____ DATA FOR THE TASK

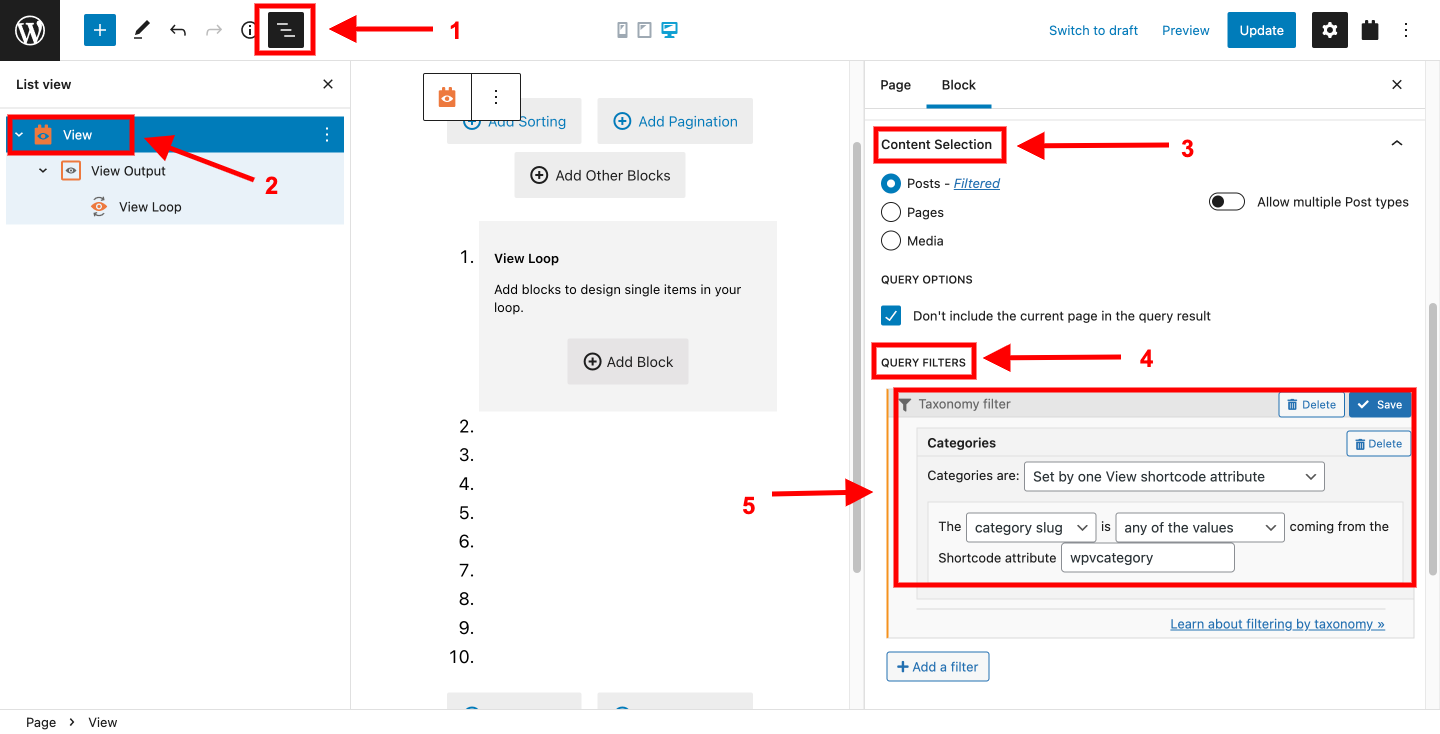1440x734 pixels.
Task: Select the Pages radio button
Action: point(891,212)
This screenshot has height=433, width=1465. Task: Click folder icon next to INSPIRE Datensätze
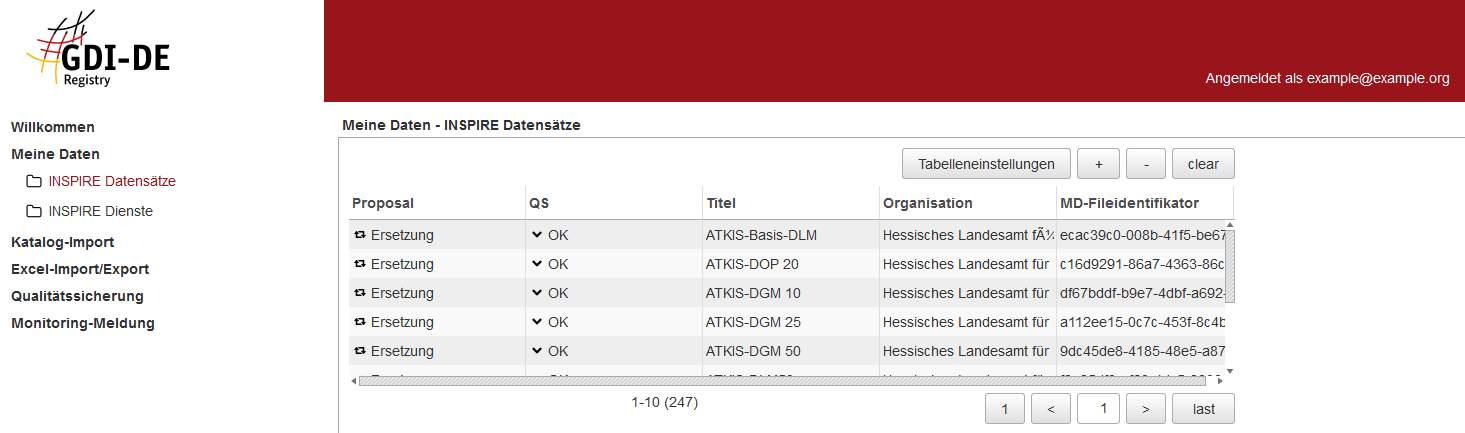(x=34, y=182)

________

__WHAT THE EXERCISE ASKS__: Starting at the line that contains "This screenshot has", restate each line verbatim through the final line of the listing, skipping all pictures.

__TASK ANSWER__:
This screenshot has height=433, width=1465. Task: Click folder icon next to INSPIRE Datensätze
(x=34, y=182)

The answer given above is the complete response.